César Rico, presidente de la Diputación, con el diputado José María Martínez/PCR
César Rico, presidente de la Diputación, con el diputado José María Martínez / PCR

El diputado José María Martínez presentó el miércoles un avance del presupuesto 2019 a la oposición, que asegura que tienen «mala pinta»

Patricia Carro
PATRICIA CARROBurgos

La Diputación de Burgos contará en 2019 con un presupuesto «ajustado» de 105 millones de euros, siete millones menos que en el ejercicio actual. Así se desprende del avance que el diputado de Hacienda, José María Martínez, presentó a la oposición el pasado miércoles; un borrador «muy general», lamentan, marcado por el Plan Económico-Financiero al que se ha tenido que someter la Diputación por incumplir la regla de gasto.

Así, la Institución Provincial no podrá acudir al crédito en 2019 para disponer de mayores ingresos, ha reconocido Martínez. A ello se suma también la incertidumbre que genera la ausencia de Presupuestos Generales del Estado, pues el 70% de los ingresos de la Diputación procede de las transferencias estatales (IRPF, tabaco, carburante...), y se han tenido en cuenta las mismas cifras que en 2018 pues «menos no creen que sea», ha apuntado el diputado provincial.

La Plan Económico-Financiero condiciona un presupuesto que ajusta el gasto corriente y sube en Personal

De este modo, y «salvo novedad», el presupuesto de la Diputación bajará en 2019 (último año del presente mandato), pasando de los 112 millones del presente ejercicio a 105 millones, a fin de cumplir con los criterios de estabilidad presupuestaria. Martínez asegura que los recortes no afectarán al gasto social, con 31 millones de euros para servicios sociales, ayudas de urgente necesidad, ayuda a domicilio, CEAS, teleasistencia y el agujero negro de las cinco residencias para mayores.

También se mantienen las inversiones, con 5 millones para carreteras y 1,1 millones para la Ciudad Romana de Clunia, para avanzar en el proyecto del nuevo centro de recepción de visitantes y colaborar con la Junta de Castilla y León en una intervención en el proscenio. Mientras, se incrementa la partida de Personal, de 37,8 a 38,5 millones, para asumir la subida salarial pactada por el Gobierno central.

Recortes y ajustes

Lo que no se incrementará es el gasto corriente, que tendrá que ajustarse, ha explicado el diputado de Hacienda. Unos ajustes que también llegarán al Plan de Reforma del Alumbrado Público, gestionado por Sodebur, y que se quedará sin los 4 millones presupuestados en 2018. Y a los Planes Provinciales, que experimentan un «recorte» de 3,2 millones de euros, afirma el diputado socialista David Jurado.

El PSOE afirma que el presupuesto, el último del presente mandato, es el «colofón» a cuatro años de mala gestión económica

Así, la Diputación seguirá comprometiendo 20 millones a Planes Provinciales, pero deja de consignar 3,2 millones (y otros 800.000 euros en los planes de pedanías) pues solo se anticipará a los ayuntamientos el 80% de las ayudas, quedando el 20% restante para 2020. «Es un recorte, lo quieran vestir como quieran», afirma Jurado, quien además apunta que con la medida los ayuntamientos «financiarán a la Diputación» con ese 20% de pago aplazado.
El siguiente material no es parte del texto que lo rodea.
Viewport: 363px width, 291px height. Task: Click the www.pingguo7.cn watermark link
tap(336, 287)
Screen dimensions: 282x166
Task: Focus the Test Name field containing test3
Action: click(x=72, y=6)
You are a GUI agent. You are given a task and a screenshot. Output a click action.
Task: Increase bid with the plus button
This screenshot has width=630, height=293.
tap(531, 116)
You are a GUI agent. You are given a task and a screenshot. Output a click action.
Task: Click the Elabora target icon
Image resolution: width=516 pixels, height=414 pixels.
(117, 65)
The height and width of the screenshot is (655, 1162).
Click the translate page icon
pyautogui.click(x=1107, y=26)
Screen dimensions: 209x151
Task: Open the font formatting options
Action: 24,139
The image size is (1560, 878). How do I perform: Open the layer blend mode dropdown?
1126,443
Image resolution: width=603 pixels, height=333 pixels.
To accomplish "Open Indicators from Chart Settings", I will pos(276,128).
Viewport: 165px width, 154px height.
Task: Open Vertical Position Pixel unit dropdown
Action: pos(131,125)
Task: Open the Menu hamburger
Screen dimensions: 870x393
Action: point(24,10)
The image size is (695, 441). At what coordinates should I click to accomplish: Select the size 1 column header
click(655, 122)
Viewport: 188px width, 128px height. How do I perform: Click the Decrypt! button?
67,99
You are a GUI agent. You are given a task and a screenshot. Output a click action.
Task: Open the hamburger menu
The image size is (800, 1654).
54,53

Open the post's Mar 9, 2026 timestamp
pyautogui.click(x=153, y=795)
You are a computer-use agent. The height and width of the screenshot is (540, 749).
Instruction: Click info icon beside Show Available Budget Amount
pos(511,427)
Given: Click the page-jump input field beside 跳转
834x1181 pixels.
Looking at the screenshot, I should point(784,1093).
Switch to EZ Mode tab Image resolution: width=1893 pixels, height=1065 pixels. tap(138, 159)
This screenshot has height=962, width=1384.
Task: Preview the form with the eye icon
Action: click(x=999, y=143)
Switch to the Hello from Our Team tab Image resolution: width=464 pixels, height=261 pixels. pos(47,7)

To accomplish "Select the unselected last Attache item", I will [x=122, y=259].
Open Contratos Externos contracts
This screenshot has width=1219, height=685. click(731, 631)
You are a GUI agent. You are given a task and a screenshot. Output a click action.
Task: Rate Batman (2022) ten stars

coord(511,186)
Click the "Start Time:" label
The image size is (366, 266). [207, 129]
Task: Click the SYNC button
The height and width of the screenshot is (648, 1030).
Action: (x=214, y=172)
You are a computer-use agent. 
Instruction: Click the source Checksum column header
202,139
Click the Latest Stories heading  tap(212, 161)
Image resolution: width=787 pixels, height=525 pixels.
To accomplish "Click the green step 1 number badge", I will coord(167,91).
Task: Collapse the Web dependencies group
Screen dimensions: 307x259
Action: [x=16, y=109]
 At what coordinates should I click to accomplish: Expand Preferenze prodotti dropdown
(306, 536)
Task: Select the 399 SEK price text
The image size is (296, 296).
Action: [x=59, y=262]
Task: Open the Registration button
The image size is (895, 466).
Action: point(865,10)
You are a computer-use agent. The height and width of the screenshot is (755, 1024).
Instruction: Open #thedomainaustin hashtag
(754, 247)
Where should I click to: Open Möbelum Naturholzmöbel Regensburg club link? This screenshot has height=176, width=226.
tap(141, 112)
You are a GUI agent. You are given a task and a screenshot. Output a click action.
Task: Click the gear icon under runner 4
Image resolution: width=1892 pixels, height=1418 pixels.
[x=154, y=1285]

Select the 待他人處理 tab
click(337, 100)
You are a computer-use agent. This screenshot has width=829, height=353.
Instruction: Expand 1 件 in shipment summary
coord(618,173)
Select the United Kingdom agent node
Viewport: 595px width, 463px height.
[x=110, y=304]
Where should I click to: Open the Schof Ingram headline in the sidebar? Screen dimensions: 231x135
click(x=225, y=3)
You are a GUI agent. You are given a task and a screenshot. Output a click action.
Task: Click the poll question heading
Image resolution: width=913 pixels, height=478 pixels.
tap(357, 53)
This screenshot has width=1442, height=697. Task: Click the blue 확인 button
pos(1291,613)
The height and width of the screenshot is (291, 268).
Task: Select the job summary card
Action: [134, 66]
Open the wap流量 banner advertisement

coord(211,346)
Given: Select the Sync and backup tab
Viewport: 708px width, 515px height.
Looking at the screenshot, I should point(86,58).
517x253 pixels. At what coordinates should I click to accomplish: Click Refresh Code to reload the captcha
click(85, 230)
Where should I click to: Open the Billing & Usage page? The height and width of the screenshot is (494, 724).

El socialista insiste en que «por mucho que se empeñen» si el presupuesto baja es imposible mantener subvenciones, servicios e inversiones, máxime si sube el gasto en personal. «La realidad es que desciende el presupuesto», en parte, porque la Diputación ya no puede acudir al crédito por haber incumplido la regla de gasto.

Para David Jurado el avance del presupuesto «tiene mala pinta», y supone el «colofón» a cuatro años de mala gestión económica en el seno de la Diputación. Los presupuestos han ido «de mal en peor», ha insistido, y este de 2019, el último del actual mandato (y puede también que el último de José María Martínez en la Diputación, tras 35 años como diputado provincial), cierra ciclo.